Since art often reflects life, writers such as William Faulkner and John Steinbeck realistically depicted the times in their novels. Steinbeck's magnum opus, The Grapes of Wrath, as well as his novella Of Mice and Men are both narratives of the dispossessed who become migrant workers in California, bearing the desperate hope of reclaiming ownership, family, and friends. Within these works, too, the underlying interest that many shared with Steinbeck in Socialism is also prevalent. In Grapes of Wrath, for instance, the government camp, built as part of the National Recovery Act of the New Deal, that the Joads stay in for a while is superior in quality to any of the others. 

Other novelists turned to journalism in the early 1930s. For instance the naturalist Theodore Dreiser and John Dos Passos traveled to Harlan County, Kentucky, to report on the coal strike taking place. In his USA Trilogy, Dos Passos creates Newsreels that begin or interrupt chapters, creating a novel which was combined with journalism. Sherwood Anderson and others wrote about the suffering of the common people in exposes and narratives, both. Certainly among the most memorable artistic efforts are the photographers of the latter part of the decade:  Such photographers as Dorothea Lange who moved in the migrant worker camps and photographed the desperation of these people brought the plight of many to public attention. Photographer Margaret Bourke-While depicted the disenfranchised, as well, often under the commission of the federal Farm Security Administration. Another great photographer, Ansel Adams, developed a technique that presented dimensional views of the West and the National Parks.

[GIVEN INFORMATION]
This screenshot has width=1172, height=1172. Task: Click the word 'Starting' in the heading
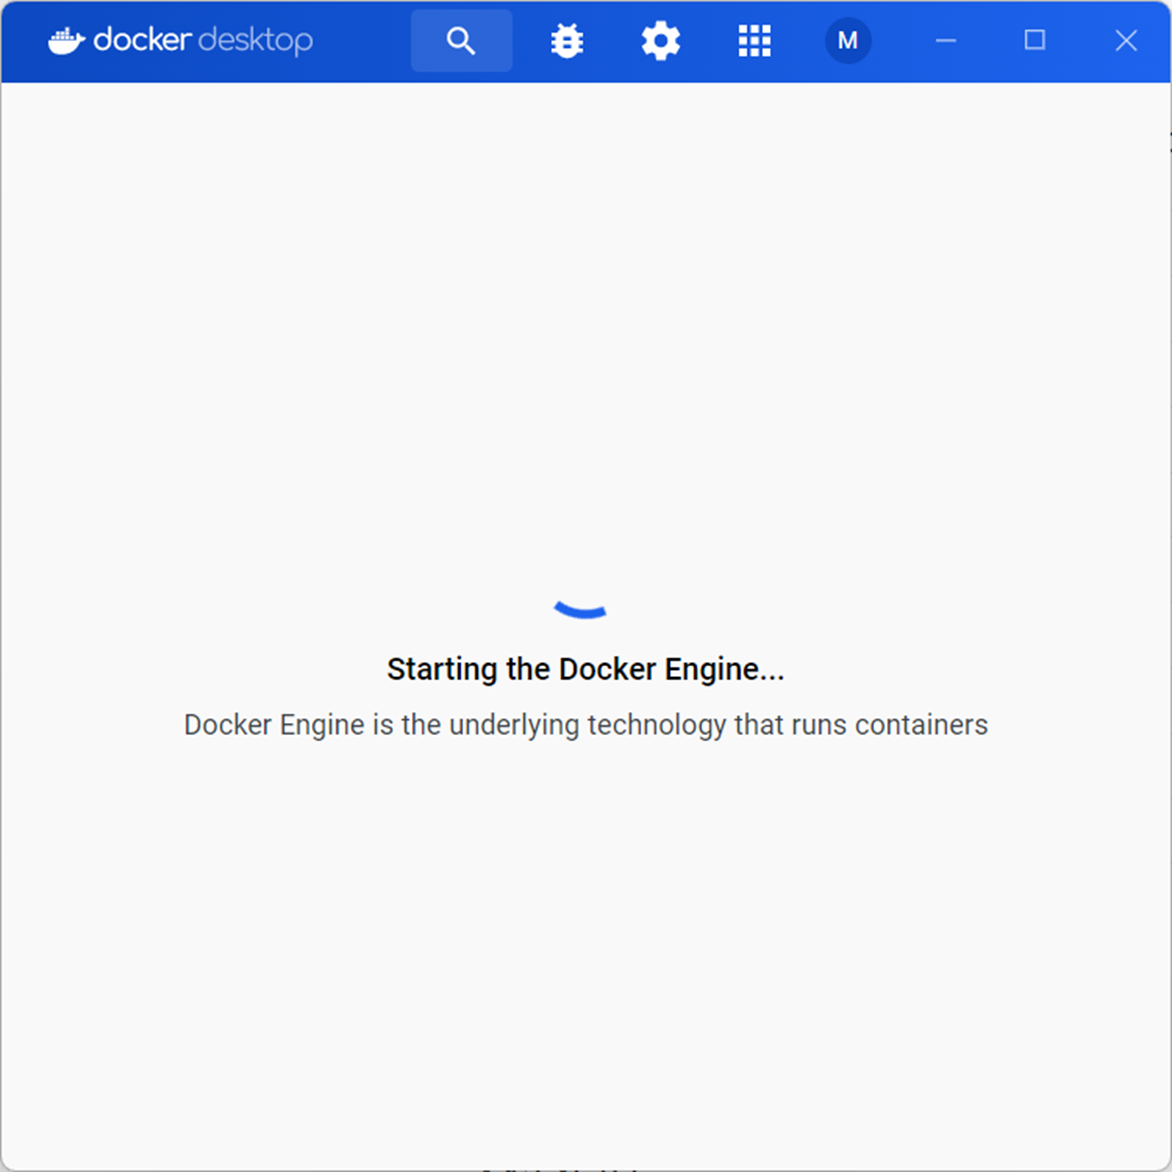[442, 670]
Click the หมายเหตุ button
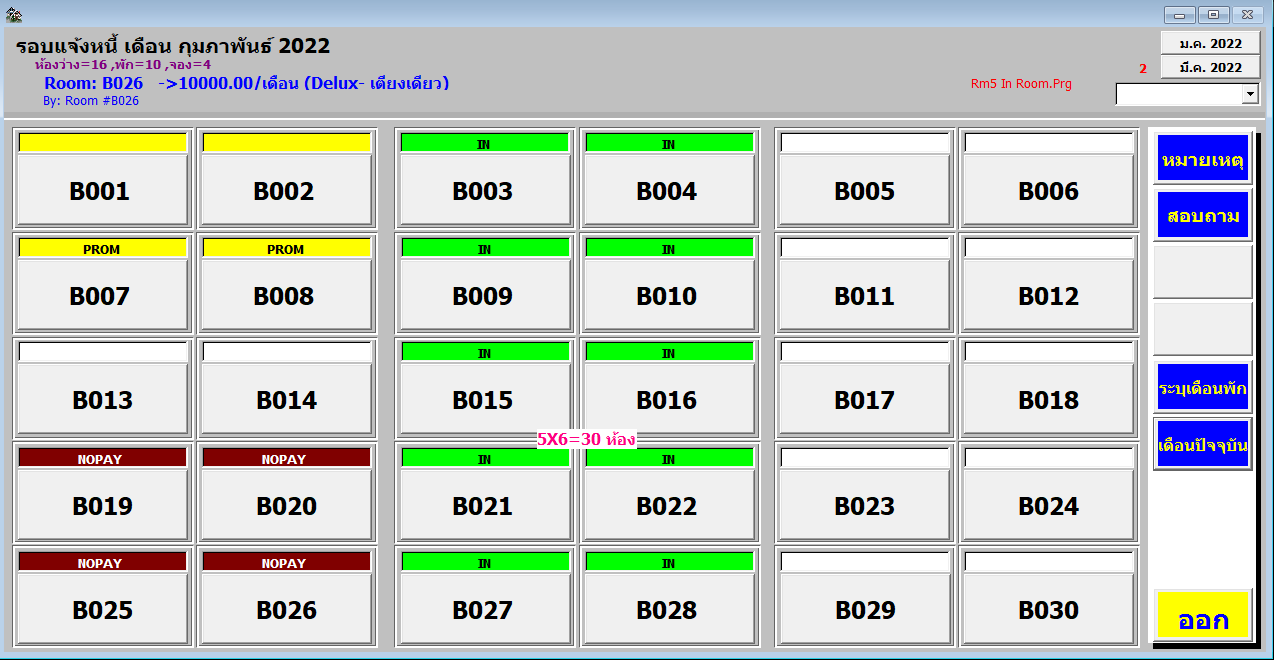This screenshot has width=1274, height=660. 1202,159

==

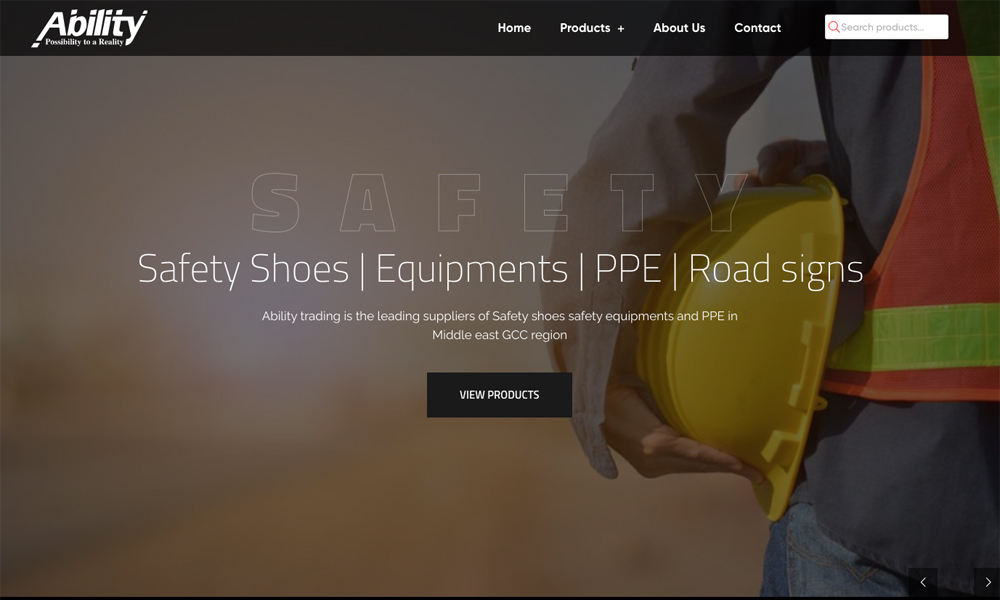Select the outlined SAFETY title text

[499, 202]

[EXERCISE TASK 1]
According to the passage on Depression-era writers and photographers, where did Theodore Dreiser and John Dos Passos travel to report on a coal strike?
[EXERCISE TASK 2]
Print the part of the passage on Depression-era writers and photographers that opens with the words containing "Since art often" and closes with "of the others.".
[EXERCISE TASK 3]
Pick up the passage on Depression-era writers and photographers after its final sentence and carry it forward.
The records play no part in the tasks that follow the text.

[RIGHT ANSWER 1]
They traveled to Harlan County, Kentucky.

[RIGHT ANSWER 2]
Since art often reflects life, writers such as William Faulkner and John Steinbeck realistically depicted the times in their novels. Steinbeck's magnum opus, The Grapes of Wrath, as well as his novella Of Mice and Men are both narratives of the dispossessed who become migrant workers in California, bearing the desperate hope of reclaiming ownership, family, and friends. Within these works, too, the underlying interest that many shared with Steinbeck in Socialism is also prevalent. In Grapes of Wrath, for instance, the government camp, built as part of the National Recovery Act of the New Deal, that the Joads stay in for a while is superior in quality to any of the others.

[RIGHT ANSWER 3]
Curiously, the desperate times gave rise to a "Vital Decade" as artists launched themselves into expressive forms. For example, Martha Graham and Doris Humphrey choreographed their first fusions of ballet, expressionism, and jazz. This was a synthesis came to define what has become modern dance. With the reportage of the migration of people from heretofore unfamiliar regions to those in the East, farmers and country singers, blues singers in Deep South came to attentions of people from other areas of the country. In order to uplift people, Hollywood took this new music and occurrences and rewrote them into entertaining movies while artists painted politically charged murals. Modernism began after World War I, and it continued through the 1930s, but Huddie "Leadbelly" Ledbetter, and Woody Guthrie became nationally known folk musicians and the arts "discovered the common man."